# [Task to carry out]
Repeat verbatim, and only, the lines of the data below, beginning at the line that contains "You are a computer-use agent. 283x214 pixels." and stopping after the line that contains "Task: Open the History toolbar icon".

(Dataset entries)
.....

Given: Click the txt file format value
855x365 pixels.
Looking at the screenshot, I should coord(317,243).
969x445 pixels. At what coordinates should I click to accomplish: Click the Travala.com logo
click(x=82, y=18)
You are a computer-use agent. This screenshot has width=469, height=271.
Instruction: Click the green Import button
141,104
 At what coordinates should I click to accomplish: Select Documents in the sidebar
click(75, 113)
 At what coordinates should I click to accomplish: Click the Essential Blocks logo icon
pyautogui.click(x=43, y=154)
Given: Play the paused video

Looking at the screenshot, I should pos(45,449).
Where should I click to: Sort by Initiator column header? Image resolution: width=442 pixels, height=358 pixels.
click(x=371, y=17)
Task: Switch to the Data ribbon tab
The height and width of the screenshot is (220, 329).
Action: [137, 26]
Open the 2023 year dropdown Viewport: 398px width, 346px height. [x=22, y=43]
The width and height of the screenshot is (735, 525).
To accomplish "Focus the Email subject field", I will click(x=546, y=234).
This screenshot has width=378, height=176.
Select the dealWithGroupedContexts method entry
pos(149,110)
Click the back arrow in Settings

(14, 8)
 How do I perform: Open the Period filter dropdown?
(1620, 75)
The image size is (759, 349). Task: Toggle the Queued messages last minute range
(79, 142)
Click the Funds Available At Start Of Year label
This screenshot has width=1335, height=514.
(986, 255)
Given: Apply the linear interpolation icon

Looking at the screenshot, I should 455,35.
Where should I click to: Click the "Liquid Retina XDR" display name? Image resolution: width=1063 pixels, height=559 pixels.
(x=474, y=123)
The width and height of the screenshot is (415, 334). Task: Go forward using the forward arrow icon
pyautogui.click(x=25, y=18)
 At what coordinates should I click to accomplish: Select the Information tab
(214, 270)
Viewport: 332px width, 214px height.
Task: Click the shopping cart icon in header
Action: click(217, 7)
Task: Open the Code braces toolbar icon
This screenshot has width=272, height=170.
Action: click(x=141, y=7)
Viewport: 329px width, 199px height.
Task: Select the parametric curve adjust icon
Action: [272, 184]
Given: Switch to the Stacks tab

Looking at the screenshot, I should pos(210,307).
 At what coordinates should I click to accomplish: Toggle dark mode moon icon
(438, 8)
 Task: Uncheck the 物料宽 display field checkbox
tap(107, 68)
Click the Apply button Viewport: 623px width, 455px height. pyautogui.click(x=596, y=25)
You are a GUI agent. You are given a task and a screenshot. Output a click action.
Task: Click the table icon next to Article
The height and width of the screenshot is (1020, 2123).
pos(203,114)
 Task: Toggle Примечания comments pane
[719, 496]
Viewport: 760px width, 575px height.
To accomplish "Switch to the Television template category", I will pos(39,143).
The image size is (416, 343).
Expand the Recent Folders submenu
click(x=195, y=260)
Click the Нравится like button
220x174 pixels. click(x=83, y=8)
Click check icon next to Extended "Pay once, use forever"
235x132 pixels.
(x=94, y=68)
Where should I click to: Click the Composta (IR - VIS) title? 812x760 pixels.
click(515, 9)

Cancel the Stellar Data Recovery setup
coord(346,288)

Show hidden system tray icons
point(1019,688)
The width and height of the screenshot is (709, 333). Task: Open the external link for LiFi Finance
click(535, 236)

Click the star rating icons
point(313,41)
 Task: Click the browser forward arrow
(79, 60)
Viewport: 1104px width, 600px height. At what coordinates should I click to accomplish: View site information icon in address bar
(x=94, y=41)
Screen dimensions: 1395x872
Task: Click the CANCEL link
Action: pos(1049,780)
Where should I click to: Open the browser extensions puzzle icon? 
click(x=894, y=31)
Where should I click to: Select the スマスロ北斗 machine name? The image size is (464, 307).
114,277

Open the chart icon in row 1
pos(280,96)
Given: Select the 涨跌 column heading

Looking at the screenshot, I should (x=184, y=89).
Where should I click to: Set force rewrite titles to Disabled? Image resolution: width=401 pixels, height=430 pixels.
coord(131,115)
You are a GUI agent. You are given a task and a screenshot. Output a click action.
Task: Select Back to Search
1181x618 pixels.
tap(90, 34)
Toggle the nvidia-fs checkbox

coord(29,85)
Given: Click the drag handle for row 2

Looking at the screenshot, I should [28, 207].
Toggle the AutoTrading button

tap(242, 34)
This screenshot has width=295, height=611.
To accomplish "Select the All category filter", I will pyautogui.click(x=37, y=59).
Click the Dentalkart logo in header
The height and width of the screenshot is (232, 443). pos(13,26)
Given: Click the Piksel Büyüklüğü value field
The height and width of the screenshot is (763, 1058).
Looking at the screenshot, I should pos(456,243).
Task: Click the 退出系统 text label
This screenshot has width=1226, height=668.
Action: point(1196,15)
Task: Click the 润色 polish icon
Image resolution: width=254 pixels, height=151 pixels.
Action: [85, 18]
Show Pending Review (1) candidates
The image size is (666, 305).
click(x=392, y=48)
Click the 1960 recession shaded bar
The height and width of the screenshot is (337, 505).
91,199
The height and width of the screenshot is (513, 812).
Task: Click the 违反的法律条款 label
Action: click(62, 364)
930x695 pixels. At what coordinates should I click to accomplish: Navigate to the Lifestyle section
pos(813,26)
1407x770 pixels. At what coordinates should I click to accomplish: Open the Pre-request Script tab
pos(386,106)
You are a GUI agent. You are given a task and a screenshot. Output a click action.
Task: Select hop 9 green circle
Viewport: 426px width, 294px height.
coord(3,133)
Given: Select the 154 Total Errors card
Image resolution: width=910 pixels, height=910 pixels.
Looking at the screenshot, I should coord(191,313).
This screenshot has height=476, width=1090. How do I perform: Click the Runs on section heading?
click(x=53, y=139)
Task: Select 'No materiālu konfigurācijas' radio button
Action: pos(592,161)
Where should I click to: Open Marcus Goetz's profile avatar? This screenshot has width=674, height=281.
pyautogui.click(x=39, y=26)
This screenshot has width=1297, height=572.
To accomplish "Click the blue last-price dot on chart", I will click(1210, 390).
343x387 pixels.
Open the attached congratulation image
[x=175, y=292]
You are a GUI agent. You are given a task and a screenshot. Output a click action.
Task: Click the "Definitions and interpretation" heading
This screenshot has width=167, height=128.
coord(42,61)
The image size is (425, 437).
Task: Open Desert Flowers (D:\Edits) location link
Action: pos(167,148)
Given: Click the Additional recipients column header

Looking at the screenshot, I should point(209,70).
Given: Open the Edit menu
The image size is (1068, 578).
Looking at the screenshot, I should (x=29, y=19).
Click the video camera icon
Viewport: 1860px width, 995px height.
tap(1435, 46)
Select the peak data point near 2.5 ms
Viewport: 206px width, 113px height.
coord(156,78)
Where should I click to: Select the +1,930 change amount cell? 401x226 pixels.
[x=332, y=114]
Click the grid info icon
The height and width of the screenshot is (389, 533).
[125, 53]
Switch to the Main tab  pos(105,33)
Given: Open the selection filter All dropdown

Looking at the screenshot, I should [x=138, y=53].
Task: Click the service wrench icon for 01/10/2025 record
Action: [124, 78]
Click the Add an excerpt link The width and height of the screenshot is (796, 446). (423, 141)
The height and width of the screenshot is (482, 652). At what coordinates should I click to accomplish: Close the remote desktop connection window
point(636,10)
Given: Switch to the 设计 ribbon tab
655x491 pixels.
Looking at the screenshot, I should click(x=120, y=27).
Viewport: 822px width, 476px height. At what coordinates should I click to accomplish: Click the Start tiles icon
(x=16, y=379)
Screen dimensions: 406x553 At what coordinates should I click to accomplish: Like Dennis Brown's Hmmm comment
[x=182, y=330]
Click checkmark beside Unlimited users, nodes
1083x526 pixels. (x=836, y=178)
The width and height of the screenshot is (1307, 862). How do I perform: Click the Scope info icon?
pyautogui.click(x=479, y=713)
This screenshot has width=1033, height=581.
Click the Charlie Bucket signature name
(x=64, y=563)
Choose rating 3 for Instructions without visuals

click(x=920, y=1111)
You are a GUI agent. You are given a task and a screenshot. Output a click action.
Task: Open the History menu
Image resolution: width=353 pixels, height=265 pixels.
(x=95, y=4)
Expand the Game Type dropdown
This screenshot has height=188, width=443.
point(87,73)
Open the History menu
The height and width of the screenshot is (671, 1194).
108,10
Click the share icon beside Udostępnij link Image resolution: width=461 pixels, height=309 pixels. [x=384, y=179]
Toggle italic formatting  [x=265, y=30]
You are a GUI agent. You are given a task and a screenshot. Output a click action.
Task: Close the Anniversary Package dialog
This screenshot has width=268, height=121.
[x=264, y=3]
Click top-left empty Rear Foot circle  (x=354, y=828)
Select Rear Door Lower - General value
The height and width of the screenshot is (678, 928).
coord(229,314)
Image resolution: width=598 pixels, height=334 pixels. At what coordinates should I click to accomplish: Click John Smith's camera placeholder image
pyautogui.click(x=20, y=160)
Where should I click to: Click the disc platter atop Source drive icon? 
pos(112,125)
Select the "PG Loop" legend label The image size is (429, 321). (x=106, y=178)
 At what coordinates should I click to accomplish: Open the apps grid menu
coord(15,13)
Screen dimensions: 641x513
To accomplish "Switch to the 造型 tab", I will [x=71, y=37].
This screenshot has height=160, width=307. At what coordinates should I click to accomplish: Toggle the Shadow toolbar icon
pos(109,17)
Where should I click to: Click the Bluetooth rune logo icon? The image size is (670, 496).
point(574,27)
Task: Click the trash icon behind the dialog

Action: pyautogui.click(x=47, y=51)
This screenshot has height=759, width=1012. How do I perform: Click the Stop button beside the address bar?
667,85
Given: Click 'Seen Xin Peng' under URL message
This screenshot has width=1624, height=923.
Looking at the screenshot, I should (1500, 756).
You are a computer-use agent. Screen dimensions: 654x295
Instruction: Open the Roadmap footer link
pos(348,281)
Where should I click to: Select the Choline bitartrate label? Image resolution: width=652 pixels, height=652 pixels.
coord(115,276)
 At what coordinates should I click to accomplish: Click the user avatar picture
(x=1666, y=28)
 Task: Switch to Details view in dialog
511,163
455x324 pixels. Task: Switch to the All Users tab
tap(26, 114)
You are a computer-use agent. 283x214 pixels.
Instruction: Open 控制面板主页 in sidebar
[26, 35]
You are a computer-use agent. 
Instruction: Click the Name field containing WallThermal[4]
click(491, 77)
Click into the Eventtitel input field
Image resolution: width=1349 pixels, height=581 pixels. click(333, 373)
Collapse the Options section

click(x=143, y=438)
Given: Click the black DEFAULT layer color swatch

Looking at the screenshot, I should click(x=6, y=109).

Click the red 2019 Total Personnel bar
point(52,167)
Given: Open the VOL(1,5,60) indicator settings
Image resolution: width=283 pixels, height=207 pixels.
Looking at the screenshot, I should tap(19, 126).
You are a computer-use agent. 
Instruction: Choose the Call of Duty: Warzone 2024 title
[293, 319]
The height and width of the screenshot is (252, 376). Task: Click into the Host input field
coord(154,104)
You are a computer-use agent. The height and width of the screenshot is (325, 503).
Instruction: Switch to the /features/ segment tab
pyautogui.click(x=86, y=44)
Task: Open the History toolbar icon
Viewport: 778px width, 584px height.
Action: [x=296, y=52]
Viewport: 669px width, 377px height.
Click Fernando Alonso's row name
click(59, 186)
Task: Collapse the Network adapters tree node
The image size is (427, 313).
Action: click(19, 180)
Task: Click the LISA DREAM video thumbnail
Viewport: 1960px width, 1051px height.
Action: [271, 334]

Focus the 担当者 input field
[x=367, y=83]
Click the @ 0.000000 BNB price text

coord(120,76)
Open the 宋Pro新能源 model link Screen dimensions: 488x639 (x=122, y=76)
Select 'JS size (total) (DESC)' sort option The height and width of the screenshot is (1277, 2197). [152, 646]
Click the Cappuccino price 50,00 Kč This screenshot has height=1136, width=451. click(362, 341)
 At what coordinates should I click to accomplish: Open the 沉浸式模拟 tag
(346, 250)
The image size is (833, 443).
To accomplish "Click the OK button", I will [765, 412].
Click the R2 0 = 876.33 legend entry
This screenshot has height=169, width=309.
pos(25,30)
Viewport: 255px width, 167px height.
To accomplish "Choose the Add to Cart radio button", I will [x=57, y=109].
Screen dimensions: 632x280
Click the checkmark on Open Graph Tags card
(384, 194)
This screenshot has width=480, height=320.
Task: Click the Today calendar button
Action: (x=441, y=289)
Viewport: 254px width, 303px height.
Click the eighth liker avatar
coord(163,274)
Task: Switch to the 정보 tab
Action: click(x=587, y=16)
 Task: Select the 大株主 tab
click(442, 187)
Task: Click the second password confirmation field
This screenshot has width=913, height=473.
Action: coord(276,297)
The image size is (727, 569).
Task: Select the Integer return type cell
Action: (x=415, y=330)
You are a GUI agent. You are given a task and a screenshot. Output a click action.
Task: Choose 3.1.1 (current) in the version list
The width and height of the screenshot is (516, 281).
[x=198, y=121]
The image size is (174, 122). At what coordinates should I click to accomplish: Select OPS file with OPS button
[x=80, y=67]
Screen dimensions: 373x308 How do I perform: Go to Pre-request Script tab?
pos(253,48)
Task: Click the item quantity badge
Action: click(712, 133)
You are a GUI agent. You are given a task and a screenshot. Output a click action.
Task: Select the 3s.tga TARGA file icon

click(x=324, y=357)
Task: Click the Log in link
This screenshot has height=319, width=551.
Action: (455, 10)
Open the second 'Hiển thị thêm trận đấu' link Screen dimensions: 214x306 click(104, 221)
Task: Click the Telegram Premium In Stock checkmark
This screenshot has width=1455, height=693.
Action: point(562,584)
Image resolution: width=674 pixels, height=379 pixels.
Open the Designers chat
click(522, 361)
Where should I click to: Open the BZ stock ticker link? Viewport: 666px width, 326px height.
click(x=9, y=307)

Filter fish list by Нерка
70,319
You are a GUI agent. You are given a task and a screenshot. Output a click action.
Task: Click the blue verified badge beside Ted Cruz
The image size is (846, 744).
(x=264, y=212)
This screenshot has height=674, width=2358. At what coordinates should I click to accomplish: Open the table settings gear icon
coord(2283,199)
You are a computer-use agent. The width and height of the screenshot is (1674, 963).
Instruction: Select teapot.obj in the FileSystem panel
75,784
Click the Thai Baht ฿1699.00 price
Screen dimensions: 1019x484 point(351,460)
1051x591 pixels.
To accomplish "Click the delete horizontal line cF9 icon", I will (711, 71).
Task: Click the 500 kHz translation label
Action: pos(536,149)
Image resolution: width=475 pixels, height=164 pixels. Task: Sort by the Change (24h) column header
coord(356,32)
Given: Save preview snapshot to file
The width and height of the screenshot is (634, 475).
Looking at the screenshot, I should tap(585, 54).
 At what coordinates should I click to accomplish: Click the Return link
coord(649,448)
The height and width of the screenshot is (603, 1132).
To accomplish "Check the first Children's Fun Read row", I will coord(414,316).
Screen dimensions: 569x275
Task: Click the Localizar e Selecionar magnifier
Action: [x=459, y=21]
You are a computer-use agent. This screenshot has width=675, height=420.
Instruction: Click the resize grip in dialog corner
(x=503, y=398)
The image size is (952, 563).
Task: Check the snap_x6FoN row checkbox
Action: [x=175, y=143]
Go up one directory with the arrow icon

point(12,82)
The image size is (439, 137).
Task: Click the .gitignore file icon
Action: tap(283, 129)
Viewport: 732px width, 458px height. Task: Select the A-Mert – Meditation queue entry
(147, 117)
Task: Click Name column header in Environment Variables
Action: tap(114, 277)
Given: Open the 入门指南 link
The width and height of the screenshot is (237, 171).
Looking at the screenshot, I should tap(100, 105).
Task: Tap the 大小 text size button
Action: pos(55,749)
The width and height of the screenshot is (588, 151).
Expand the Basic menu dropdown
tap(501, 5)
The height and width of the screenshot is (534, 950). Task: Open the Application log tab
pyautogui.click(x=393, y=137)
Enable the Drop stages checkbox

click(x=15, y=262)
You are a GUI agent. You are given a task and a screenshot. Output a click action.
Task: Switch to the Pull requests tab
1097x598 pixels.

.....

# [Result of this exercise]
You are a computer-use agent. 283x214 pixels.
Instruction: Open 控制面板主页 in sidebar
[26, 35]
You are a computer-use agent. 
Instruction: Click the Name field containing WallThermal[4]
click(491, 77)
Click into the Eventtitel input field
Image resolution: width=1349 pixels, height=581 pixels. click(333, 373)
Collapse the Options section

click(x=143, y=438)
Given: Click the black DEFAULT layer color swatch

Looking at the screenshot, I should click(x=6, y=109).

Click the red 2019 Total Personnel bar
point(52,167)
Given: Open the VOL(1,5,60) indicator settings
Image resolution: width=283 pixels, height=207 pixels.
Looking at the screenshot, I should tap(19, 126).
You are a computer-use agent. 
Instruction: Choose the Call of Duty: Warzone 2024 title
[293, 319]
The height and width of the screenshot is (252, 376). Task: Click into the Host input field
coord(154,104)
You are a computer-use agent. The height and width of the screenshot is (325, 503).
Instruction: Switch to the /features/ segment tab
pyautogui.click(x=86, y=44)
Task: Open the History toolbar icon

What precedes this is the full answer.